There are a number of technical issues with simply looping through a whole bunch of Gutenberg sites and downloading these texts. Explaining these technical issues in full is not very interesting and beyond the scope of this course. Briefly they include:
- Gutenberg doesn't like robots, so we have to use specific servers
- Not all texts are on the same servers so we have to switch servers
- The web address is not always 100% the same
- The text still has metadata

Fortunately, a kind [coder](https://skeptric.com/gutenberg/) has already solved many of these problems. All I have done is modified some of their code for our purposes. We won't get bogged down with the details.

## 3 Solutions

We will be using the `tqdm` package to check our progress when we download the files.

In [154]:
try:
    import tqdm  # Replace with the package you want to check
    print("tqdm is already installed.")
except ImportError:
    print("tqdm is not installed. Installing...")
    # Use magic command to install the package
    %pip install tqdm

tqdm is already installed.


In [155]:
# Importing the necessary libraries
import pandas as pd  # For working with data in a DataFrame
import requests      # To make HTTP requests to download data from URLs
import re            # Use regular rexpressions
from io import BytesIO  # For handling byte streams (used for unzipping files)
import zipfile       # For unzipping files downloaded from Project Gutenberg
from tqdm import tqdm  # For showing a progress bar when downloading multiple files
import logging       # For logging warnings or errors
import chardet       # Check if characters are valid



### 3.1 Get Web scraping server info

Get the page that has a list of all of the robot servers

In [156]:
gutenberg_robot_url = "http://www.gutenberg.org/robot/harvest?filetypes[]=txt"
r = requests.get(gutenberg_robot_url)

Get the link for each individual mirror

In [157]:
gutenberg_mirror = re.search('(https?://[^/]+)[^"]*.zip', r.text).group(1)

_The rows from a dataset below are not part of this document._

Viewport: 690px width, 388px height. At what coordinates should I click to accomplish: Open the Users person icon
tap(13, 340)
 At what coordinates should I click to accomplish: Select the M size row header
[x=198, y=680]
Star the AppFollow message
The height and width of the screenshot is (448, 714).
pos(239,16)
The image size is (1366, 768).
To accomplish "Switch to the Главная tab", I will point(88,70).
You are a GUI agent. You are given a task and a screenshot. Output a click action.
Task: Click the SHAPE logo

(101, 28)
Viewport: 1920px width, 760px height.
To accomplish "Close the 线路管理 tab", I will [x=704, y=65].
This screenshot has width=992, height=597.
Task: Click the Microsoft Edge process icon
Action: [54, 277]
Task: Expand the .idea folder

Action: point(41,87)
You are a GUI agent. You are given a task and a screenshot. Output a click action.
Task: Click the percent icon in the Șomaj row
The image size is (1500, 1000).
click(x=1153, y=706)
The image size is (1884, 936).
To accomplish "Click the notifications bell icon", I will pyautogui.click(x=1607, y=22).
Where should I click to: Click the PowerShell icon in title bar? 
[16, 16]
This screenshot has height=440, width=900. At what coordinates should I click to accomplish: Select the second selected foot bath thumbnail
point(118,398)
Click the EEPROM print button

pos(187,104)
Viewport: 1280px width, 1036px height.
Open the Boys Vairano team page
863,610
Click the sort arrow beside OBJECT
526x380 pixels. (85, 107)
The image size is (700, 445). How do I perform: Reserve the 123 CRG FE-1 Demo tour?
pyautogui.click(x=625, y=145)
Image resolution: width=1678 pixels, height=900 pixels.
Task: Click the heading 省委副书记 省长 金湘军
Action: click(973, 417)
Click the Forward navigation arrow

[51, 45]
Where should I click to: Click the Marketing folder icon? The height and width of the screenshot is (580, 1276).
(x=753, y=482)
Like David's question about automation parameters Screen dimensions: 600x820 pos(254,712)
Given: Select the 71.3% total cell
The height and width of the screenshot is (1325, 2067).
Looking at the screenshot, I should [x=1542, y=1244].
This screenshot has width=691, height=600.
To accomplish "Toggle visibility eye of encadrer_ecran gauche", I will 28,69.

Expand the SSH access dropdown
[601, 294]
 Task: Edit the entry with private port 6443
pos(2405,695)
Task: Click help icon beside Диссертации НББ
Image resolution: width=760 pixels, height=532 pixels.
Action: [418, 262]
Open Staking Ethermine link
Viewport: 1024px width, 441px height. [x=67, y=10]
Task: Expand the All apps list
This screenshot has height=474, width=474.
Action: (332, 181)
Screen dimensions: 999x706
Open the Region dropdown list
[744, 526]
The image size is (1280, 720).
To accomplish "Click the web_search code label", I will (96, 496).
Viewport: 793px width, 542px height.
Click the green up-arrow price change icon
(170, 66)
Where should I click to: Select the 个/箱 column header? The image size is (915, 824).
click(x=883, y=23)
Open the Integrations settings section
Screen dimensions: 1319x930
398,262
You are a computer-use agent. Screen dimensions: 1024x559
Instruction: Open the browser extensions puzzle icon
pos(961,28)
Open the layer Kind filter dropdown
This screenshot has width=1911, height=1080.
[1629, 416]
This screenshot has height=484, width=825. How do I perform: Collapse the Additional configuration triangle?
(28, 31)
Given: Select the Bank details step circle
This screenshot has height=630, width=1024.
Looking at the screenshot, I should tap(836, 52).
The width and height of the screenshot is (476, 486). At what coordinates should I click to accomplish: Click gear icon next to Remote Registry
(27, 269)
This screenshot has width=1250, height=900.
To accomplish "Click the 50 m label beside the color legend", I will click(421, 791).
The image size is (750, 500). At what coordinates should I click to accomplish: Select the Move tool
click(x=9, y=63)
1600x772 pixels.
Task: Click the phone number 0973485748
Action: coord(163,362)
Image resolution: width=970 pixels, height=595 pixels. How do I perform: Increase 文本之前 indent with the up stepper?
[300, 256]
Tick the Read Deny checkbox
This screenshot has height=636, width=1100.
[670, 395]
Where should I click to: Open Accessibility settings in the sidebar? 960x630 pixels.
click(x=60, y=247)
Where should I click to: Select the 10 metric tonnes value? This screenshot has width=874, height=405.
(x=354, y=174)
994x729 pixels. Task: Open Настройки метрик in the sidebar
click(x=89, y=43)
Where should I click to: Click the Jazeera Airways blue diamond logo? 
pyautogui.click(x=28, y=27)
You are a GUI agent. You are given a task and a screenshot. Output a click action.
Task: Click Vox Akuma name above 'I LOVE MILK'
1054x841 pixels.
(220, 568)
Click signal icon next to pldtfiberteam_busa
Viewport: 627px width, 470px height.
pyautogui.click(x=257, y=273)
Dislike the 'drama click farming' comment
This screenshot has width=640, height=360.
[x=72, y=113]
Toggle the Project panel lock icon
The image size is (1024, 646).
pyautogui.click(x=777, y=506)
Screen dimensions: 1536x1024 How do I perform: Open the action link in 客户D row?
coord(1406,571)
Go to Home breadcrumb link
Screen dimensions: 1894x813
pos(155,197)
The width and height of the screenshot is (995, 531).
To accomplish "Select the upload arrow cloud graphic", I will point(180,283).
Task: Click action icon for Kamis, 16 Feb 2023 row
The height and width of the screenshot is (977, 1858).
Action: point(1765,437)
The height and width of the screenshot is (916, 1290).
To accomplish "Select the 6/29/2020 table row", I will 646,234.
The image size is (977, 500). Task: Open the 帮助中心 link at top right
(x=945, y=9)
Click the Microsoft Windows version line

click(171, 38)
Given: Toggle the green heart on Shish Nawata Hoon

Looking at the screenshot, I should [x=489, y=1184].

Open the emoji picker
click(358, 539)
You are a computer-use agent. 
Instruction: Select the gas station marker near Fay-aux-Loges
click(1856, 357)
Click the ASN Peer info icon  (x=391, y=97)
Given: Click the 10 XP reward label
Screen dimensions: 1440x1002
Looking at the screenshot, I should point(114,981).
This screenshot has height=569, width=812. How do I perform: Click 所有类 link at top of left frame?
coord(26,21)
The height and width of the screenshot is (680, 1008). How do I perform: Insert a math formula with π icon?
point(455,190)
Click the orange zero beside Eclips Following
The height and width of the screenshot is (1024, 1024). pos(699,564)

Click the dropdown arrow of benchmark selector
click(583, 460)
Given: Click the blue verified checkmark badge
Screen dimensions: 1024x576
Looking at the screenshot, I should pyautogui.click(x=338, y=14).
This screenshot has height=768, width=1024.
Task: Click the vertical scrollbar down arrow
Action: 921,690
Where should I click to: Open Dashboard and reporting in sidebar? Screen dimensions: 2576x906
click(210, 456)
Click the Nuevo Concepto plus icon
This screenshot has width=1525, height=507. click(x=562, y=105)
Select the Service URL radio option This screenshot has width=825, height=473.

### 3.2 Loop through mirrors

Search through each mirror to see if it has the file we need

In [158]:
def gutenberg_text_urls(id: str, mirror=gutenberg_mirror, suffixes=("", "-8", "-0")) -> list[str]:
    """
    Generate URLs to download the Gutenberg book by ID.
    
    Args:
        id (str): The book ID from Project Gutenberg.
        mirror (str): The mirror URL for Project Gutenberg.
        suffixes (tuple): Possible suffixes for the book file.
        
    Returns:
        list[str]: A list of possible URLs for downloading the book.
    """
    # Convert id to a string to ensure slicing works
    id = str(id)  
    
    # The path is created using all but the last character of the ID, or '0' if the ID is short
    path = "/".join(id[:-1]) or "0"
    
    # Generate URLs using the mirror, path, and suffixes
    return [f"{mirror}/{path}/{id}/{id}{suffix}.zip" for suffix in suffixes]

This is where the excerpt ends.